Novel ini ber-setting waktu modern namun sebelum peristiwa #LoveWins yang dideklarasikan Amerika di tahun 2015 lalu. Sedangkan lokasinya, novel ini ber-setting (mostly) di Creekwood High School, SMA tempat Simon dan sebagian besar karakter dalam novel ini bersekolah.

Deretan karakter yang paling banyak berperan dalam novel ini: Simon Spier (karena ditulis dengan menggunakan PoV orang pertama, Simon adalah "aku"), Nick dan Leah (sahabat lelaki dan perempuan Simon yang dikenalnya sejak kecil), Abby (sahabat perempuan yang baru dikenal Simon di SMA), Alice dan Nora (kakak dan adik perempuan Simon), Martin Addison (teman SMA yang memergoki e-mail Simon pada Blue), Cal Price (cowok tampan yang ditaksir Simon), dan beberapa tokoh lainnya.

konflik:
Konflik utama novel ini adalah tentang Simon dan orientasi seksualnya. Pada banyak bagiannya, novel ini ditulis secara bergantian: satu bab berisi narasi Simon dan bab selanjutnya berisi percakapan melalui e-mail antara Simon dan Blue. Di awal, kita disuguhi dilema Simon menghadapi Martin Addison yang mengancam menyebarkan rahasia Simon jika dia tak membantu Martin melaksanakan sesuatu. Well, Becky berhasil membuat saya mencebik sebal dan gemas pada sikap Simon. Mengapa dia tak melawan saja ketika Martin mengancamnya, sih.

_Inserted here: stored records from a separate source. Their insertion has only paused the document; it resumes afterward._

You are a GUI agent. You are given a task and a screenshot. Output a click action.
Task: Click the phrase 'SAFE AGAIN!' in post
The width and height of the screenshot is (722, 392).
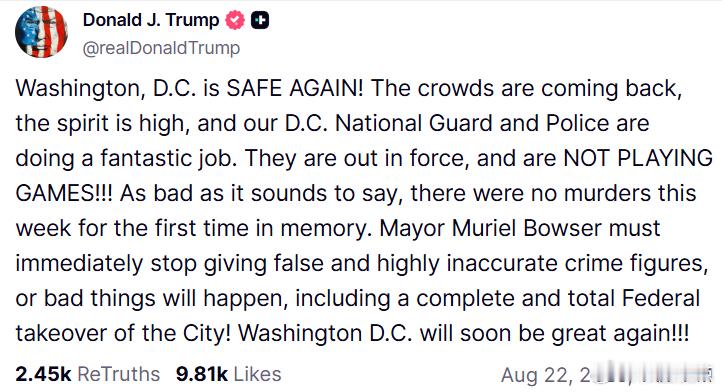[295, 88]
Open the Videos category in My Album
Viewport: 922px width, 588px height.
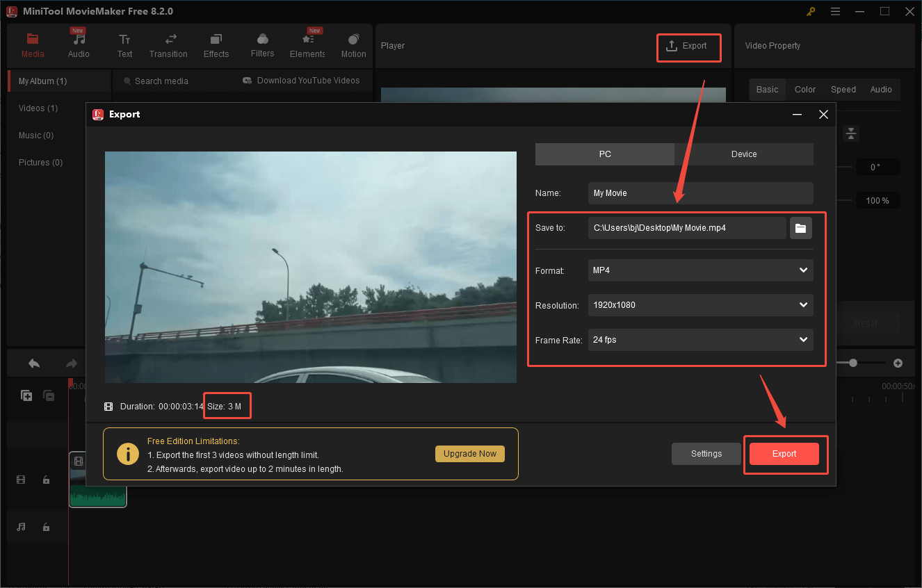coord(38,108)
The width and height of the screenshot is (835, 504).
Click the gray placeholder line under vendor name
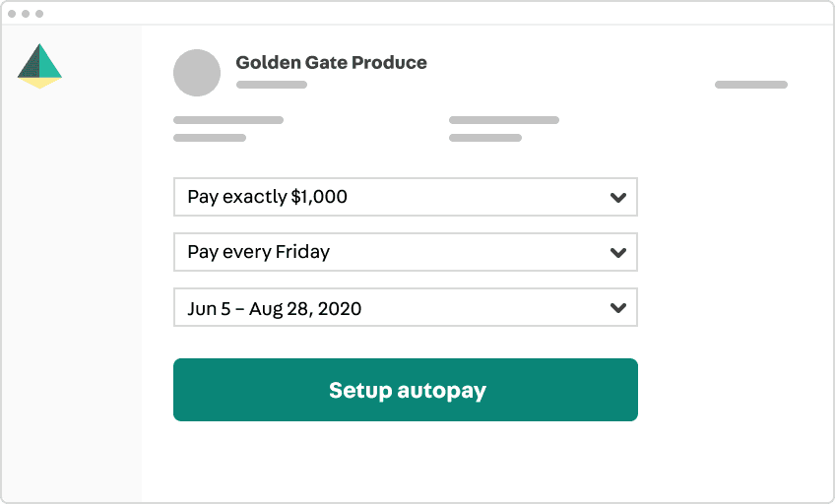coord(272,85)
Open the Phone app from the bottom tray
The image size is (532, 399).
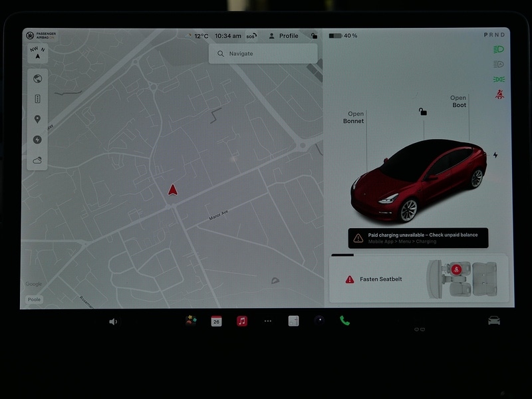(x=345, y=322)
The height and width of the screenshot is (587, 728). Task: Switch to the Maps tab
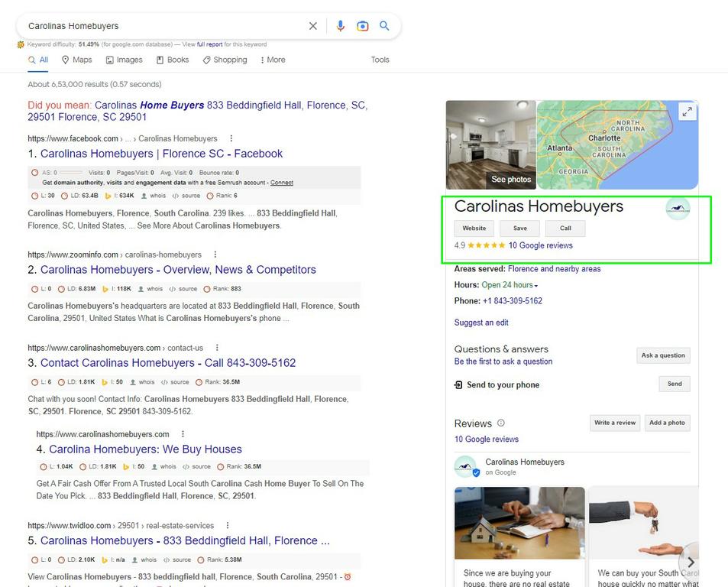[77, 60]
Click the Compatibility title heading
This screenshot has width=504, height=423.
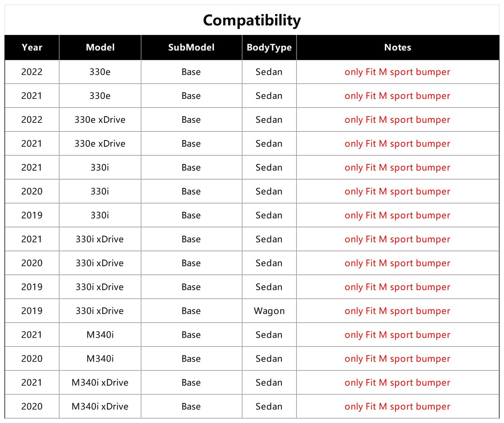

Dari situ kita akan dibawa pada banyak narasi dan percakapan e-mail untuk menebak-nebak siapa tokoh Blue. Kisah itu bercampur dengan subplot tentang persahabatan yang turun-naik antara Simon-Leah-Nick-dan-Abby, persiapan hingga pelaksanaan pentas teater, juga keputusan akhir Simon untuk mengakui rahasianya pada orangtua, teman, dan semua orang. Dari sinilah, saya berpendapat, konflik utama novel ini biasa saja. Tak banyak letupan yang bisa mengejutkan.

ending:


catatan:
Judul buku yang ikut disebut dalam novel ini: Harry Potter (Simon adalah pencinta Harry Potter sejati), Fahrenheit 451 (Ray Bradburry) dan beberapa judul lain yang lupa saya tandai. Selain buku, musik dan film juga banyak disebut di novel ini.

Kesimpulan:
Dari segi gaya menulis dan plot yang disajikan, novel ini bisa kamu pilih jika sedang kepingin membaca novel remaja bertema LGBTQ. Plot dan subplot terjalin rapi, meskipun tak banyak kejutan berarti. Sebagai sebuah kisah cinta--errr, sejenis, novel ini tampil manis, cute, dan romantis. Selamat membaca, tweemans.

end line:
But maybe this is a big deal. Maybe it's holy freaking huge awesome deal. Maybe I want it to be.